Work instruction:
Reproduce exactly, leaving out pictures, each line from the one holding "Task: Click the depth" through the final line of the listing, and add nothing.

Recorded information:
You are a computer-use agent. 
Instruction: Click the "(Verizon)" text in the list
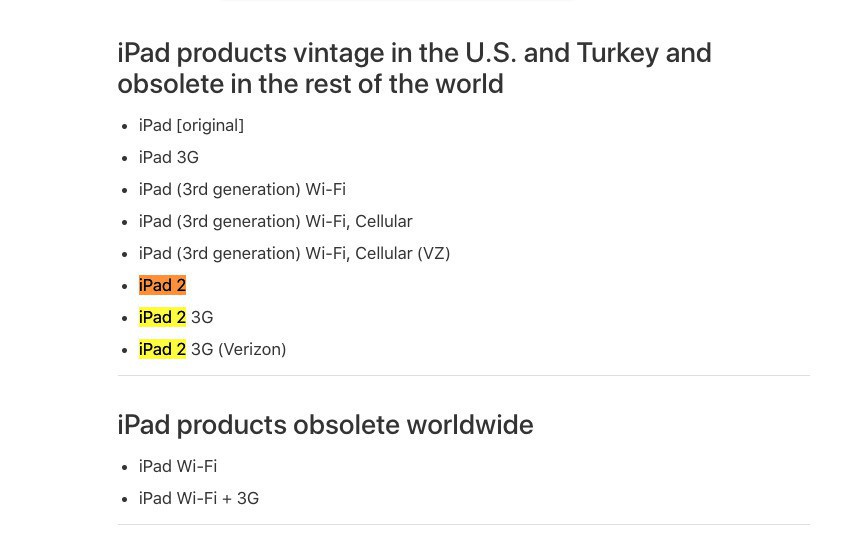click(252, 349)
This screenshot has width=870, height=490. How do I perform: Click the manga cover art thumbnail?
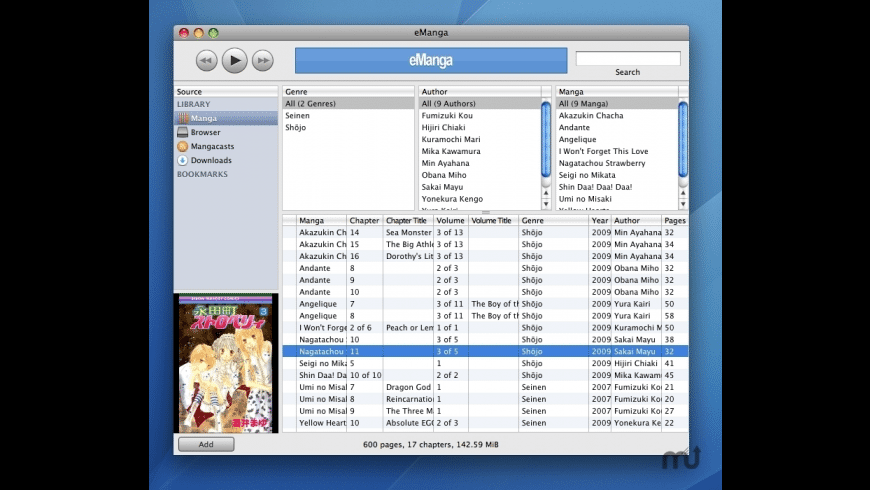226,364
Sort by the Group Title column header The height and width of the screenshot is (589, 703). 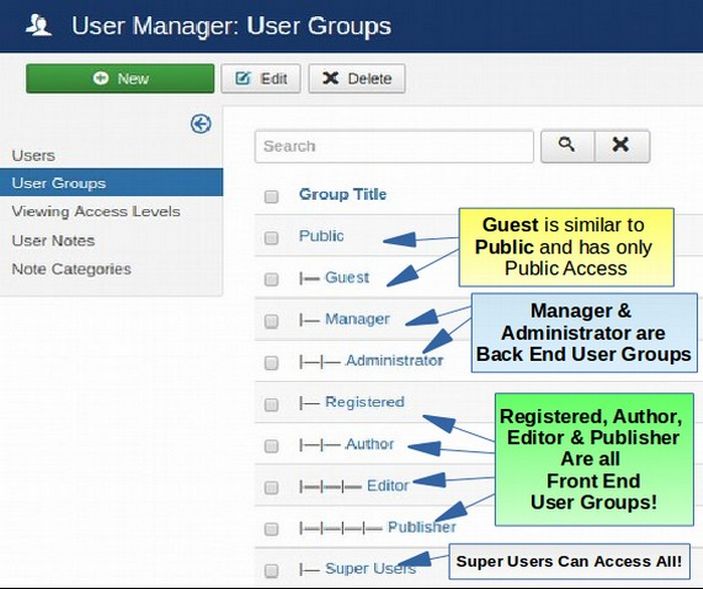[342, 194]
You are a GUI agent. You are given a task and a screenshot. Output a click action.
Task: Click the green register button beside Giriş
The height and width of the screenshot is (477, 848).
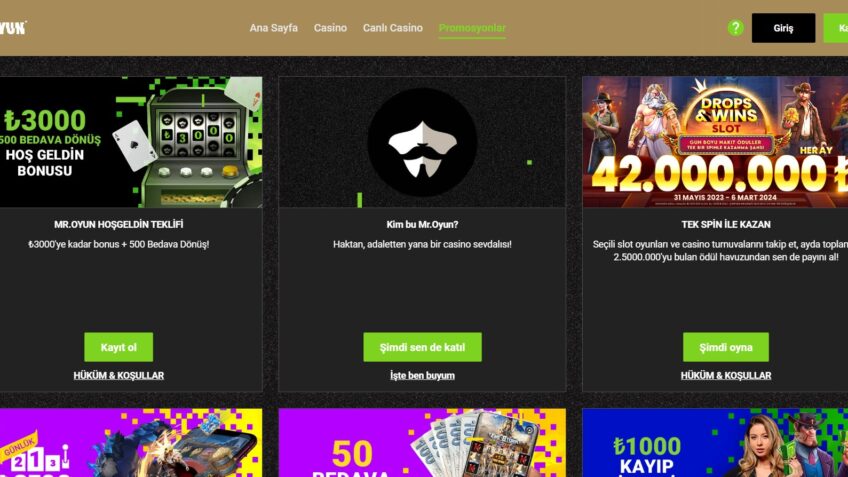coord(836,28)
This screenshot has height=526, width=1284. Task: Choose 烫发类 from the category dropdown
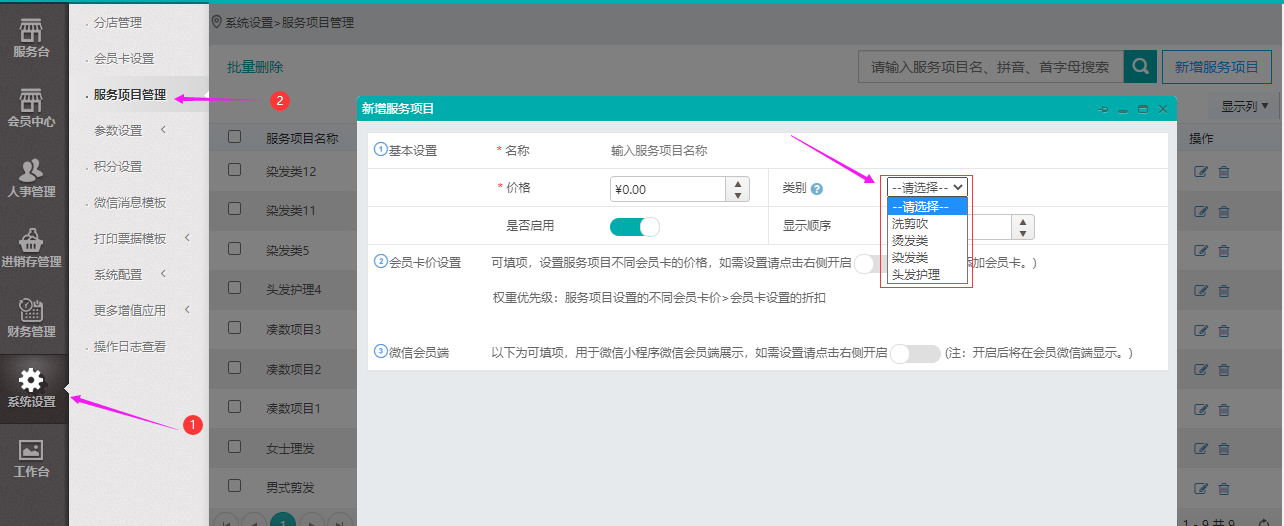[909, 241]
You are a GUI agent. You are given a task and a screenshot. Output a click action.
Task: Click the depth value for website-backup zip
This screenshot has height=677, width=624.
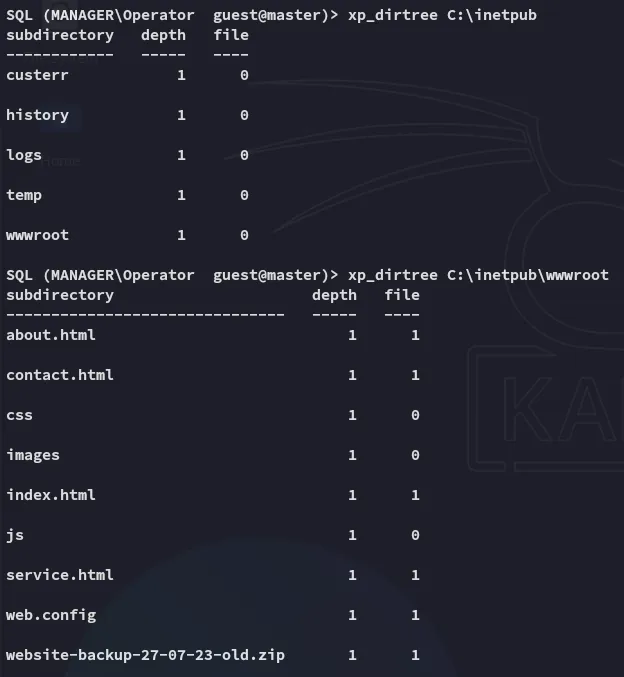click(352, 655)
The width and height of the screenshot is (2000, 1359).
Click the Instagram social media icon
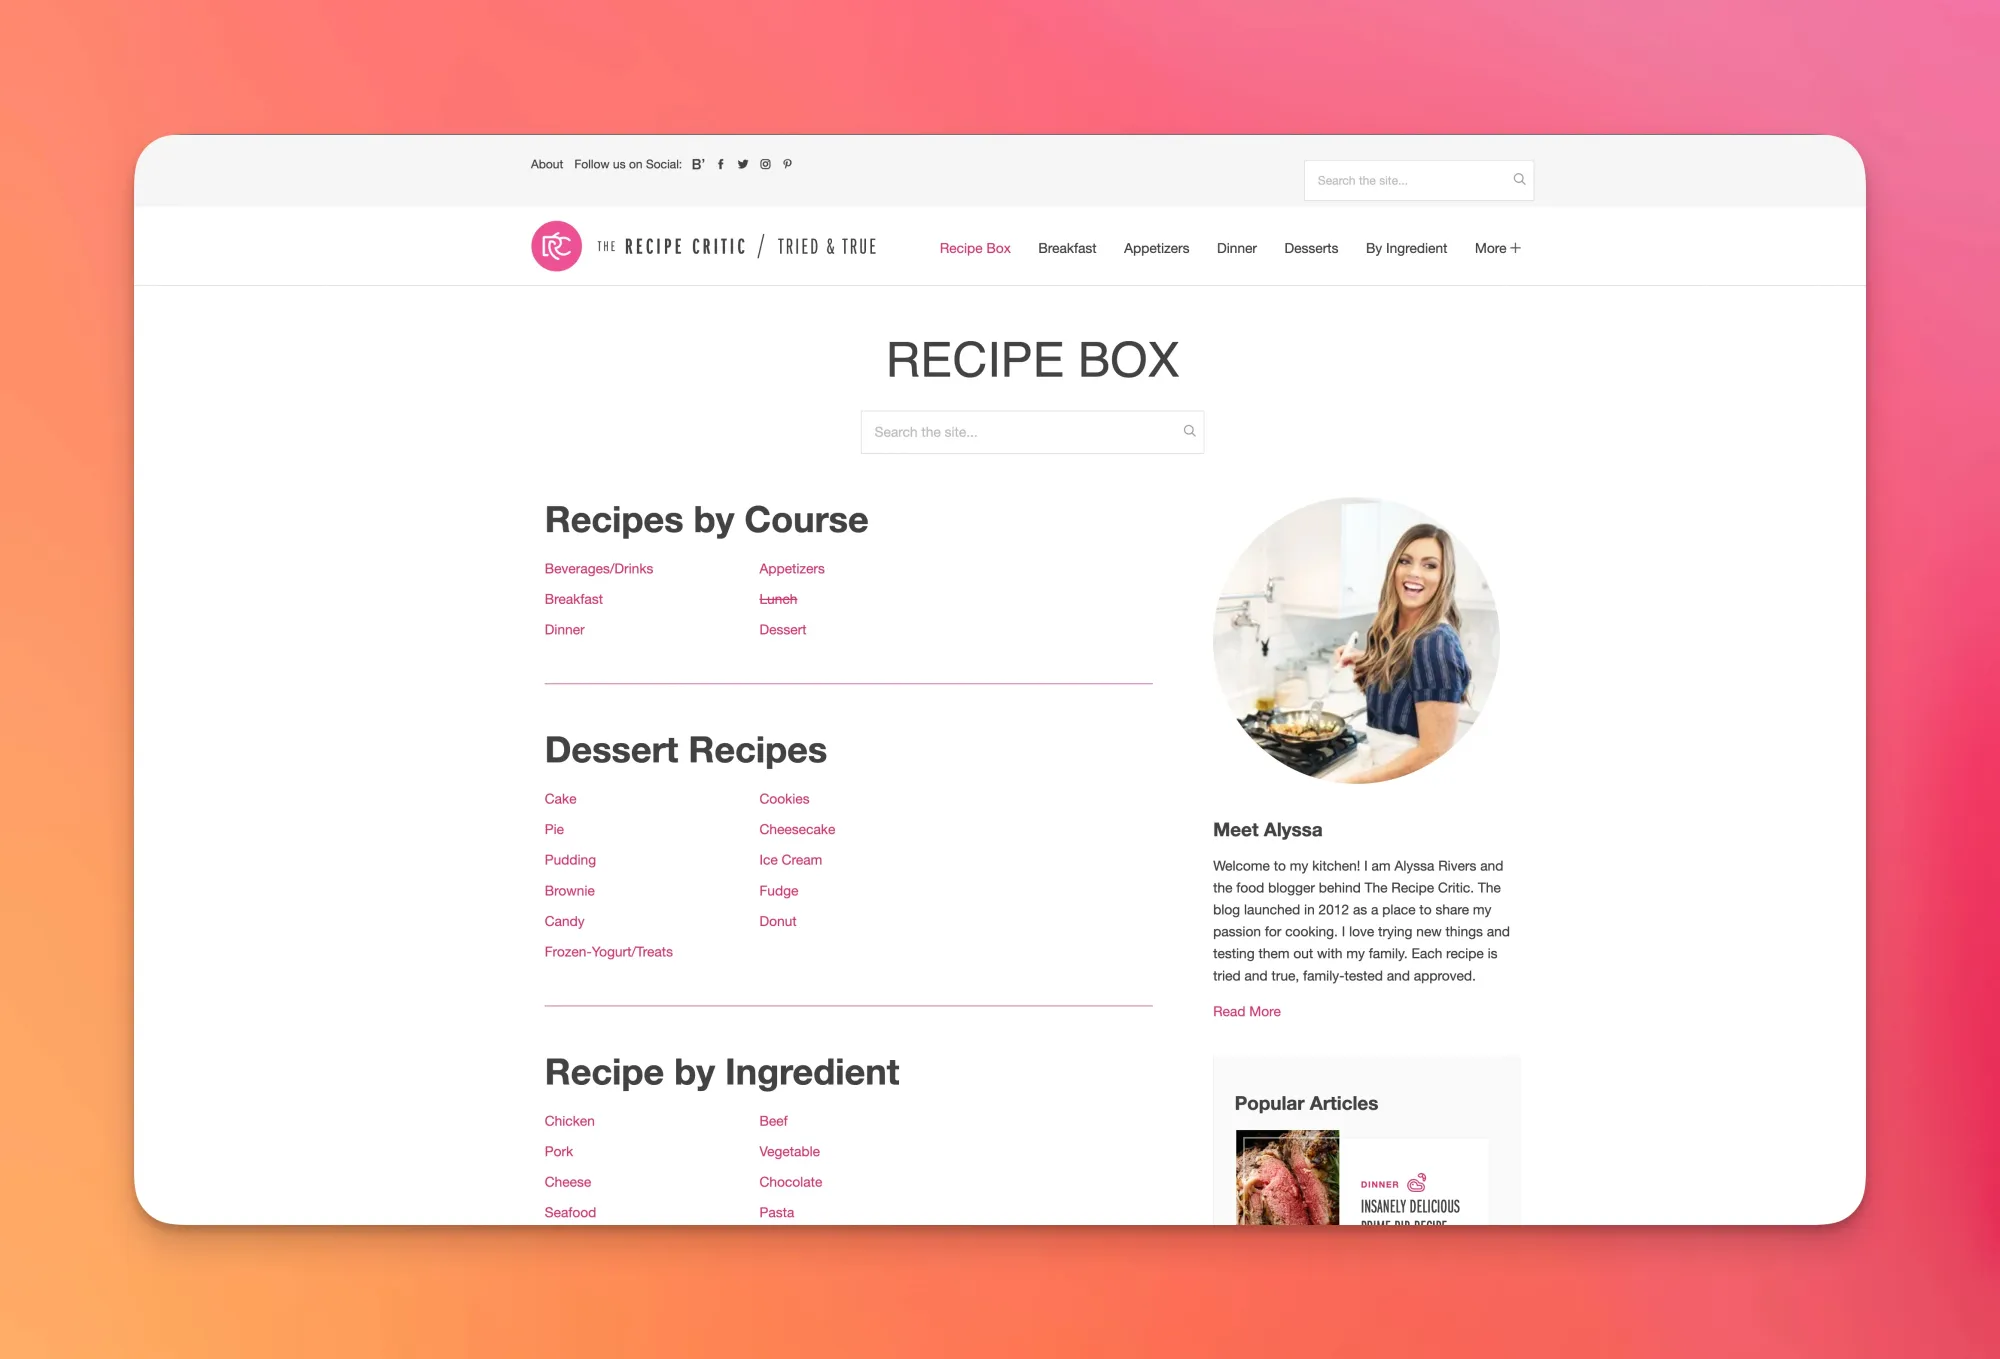coord(767,164)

Solution below:
Task: Click the depth value for website-backup zip
This screenshot has height=677, width=624.
click(352, 655)
The width and height of the screenshot is (2000, 1359).
Click the Instagram social media icon
coord(767,164)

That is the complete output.